Dickinson College Humanities Program in Norwich

Portrait: The Man Behind the Art

September 3, 2010 · No Comments

For the majority of human civilization history has been recorded by and about men. Today we learned that portraits are just another form of history telling. In the patriarchal society that has emerged in Europe in the past few centuries, powerful men have had their likenesses recorded by painters and photographers alike. The artists, who too were white men for the most part, helped to record a history in paintings that has sent the message that in any given era, white men were the only people worthy of remembrance.

Not all of these men illustrated however, were men that were famous or powerful. One portrait that drew my attention, John Ballantyne’s The Artist’s Studio depicts a man, small and off center, carving the lions that would one day sit in London’s Trafalgar Square. It took a little researching but I finally found the picture to be painted of Sir Edwin Henry Landseer, someone whose name I was not familiar with but whose work I had seen dozens of times either on television or on the street. Even in the photo, this man is in the shadow of these monstrous lions, symbols of the aristocracy. It was interesting to finally get another perspective on the monuments all over London.
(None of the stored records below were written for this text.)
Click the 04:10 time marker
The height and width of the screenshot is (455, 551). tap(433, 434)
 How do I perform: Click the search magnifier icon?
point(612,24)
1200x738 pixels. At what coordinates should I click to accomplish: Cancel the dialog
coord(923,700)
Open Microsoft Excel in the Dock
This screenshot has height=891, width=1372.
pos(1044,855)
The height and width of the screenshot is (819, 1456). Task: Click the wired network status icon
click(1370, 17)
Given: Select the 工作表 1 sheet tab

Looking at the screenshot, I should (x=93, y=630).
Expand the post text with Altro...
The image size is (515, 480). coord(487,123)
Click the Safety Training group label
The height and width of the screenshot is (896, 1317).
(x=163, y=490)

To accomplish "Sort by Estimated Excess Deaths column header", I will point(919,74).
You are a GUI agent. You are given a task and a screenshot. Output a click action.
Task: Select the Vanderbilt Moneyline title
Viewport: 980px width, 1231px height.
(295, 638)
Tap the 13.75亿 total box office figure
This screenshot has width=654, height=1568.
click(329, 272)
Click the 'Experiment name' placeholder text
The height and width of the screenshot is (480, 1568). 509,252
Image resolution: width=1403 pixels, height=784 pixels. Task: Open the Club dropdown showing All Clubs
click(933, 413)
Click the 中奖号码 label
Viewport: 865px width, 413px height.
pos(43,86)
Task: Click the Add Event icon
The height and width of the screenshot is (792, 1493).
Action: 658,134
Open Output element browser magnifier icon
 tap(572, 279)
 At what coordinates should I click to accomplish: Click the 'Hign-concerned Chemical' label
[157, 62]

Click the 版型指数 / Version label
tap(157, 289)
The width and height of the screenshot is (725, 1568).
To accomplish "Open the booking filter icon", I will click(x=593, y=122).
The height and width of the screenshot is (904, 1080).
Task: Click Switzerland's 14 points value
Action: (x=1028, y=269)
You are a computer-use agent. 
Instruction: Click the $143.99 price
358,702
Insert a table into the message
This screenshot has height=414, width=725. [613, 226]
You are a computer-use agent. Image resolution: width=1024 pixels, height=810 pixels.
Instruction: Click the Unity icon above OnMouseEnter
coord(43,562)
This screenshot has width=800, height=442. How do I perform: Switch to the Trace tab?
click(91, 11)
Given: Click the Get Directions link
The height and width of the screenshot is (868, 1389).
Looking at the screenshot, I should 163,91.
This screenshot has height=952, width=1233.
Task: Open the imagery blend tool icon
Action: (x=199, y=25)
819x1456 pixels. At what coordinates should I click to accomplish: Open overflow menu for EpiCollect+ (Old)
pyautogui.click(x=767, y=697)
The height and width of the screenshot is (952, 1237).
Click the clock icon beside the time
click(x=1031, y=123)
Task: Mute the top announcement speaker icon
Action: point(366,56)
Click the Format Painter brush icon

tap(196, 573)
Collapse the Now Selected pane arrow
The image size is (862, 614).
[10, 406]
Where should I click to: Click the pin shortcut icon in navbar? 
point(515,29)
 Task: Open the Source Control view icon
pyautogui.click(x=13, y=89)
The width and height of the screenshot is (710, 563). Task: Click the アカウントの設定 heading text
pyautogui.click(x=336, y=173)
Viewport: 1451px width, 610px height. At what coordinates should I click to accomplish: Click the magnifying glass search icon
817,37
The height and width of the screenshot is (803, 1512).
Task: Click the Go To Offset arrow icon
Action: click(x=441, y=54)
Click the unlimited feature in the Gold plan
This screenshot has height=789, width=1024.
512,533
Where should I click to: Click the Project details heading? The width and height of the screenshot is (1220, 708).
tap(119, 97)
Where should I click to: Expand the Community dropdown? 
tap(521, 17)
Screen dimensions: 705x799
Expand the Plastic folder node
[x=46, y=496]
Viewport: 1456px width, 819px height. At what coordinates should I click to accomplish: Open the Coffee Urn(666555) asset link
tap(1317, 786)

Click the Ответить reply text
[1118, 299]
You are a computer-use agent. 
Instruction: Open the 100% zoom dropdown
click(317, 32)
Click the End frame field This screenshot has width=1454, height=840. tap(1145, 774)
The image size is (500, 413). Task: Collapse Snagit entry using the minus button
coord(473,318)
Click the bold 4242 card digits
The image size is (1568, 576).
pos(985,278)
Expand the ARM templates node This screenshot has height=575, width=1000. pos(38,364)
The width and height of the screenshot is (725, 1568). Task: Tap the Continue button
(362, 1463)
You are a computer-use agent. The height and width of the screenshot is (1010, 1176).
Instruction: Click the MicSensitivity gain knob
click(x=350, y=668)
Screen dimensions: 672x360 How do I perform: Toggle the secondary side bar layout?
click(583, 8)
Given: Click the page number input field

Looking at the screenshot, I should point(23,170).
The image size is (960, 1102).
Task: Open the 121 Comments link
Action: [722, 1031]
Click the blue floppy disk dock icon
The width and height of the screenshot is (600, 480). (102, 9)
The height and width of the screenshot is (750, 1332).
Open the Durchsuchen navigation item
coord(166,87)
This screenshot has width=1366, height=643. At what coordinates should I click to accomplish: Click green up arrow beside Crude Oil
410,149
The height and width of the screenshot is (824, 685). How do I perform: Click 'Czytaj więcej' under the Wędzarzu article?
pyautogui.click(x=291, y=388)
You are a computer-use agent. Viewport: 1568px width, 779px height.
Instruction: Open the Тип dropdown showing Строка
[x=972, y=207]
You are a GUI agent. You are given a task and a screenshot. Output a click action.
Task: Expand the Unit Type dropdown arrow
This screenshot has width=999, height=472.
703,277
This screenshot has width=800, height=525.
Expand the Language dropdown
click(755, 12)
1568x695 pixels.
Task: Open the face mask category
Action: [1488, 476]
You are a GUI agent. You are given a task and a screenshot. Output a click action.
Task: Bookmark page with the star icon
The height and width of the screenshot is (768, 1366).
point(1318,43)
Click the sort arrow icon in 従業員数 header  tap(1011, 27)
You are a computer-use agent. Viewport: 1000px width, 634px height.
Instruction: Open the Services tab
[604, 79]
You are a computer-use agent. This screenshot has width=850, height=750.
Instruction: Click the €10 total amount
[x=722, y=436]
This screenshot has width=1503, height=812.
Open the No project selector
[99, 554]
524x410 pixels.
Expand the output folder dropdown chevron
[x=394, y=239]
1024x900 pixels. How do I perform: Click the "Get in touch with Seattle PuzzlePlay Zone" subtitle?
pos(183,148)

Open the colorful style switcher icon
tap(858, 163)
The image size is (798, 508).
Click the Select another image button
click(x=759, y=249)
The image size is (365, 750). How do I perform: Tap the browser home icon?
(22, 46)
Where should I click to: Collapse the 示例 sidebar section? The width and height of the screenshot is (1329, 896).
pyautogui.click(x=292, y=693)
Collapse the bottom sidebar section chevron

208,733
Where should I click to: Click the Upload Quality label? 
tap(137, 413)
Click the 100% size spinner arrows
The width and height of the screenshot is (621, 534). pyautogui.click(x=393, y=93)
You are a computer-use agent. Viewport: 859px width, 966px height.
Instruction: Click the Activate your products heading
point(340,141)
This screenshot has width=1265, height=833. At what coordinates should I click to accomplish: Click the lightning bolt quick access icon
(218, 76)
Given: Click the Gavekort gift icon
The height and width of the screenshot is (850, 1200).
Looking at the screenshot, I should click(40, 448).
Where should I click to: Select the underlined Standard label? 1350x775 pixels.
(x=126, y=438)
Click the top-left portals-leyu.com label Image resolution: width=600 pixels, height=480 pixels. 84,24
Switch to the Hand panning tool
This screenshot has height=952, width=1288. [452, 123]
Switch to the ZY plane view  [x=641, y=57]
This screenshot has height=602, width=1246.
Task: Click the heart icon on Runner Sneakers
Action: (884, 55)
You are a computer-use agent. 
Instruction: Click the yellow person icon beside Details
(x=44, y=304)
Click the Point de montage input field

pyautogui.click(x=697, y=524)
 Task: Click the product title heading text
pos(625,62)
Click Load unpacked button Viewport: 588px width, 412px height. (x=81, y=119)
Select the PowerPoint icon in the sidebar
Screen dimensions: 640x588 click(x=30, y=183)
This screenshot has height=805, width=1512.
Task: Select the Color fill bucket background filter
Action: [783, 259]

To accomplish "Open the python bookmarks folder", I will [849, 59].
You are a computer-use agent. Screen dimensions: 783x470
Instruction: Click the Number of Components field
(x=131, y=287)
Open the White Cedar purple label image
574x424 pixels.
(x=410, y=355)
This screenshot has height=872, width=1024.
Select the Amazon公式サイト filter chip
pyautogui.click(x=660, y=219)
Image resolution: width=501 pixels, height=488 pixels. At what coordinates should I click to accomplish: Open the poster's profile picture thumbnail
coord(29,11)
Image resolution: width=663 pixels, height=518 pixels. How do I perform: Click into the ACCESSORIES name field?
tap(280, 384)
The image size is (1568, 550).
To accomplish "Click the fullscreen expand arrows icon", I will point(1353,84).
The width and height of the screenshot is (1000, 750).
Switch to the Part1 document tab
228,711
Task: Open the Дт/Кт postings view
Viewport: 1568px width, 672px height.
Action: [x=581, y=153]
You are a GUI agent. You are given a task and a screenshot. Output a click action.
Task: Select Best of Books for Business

All of these monuments honor great men, but behind all of them were unknown artists commissioned to sculpt or paint for little or no recognition or acclaim.

(photo from http://www.nnf10.org.uk/programme/detail/The_Artists_Studio)

Although the gallery was filled mostly with white rich men, it was refreshing to see this one painting of an almost normal guy who, like everyone else, was a subject and servant to an immutable class system.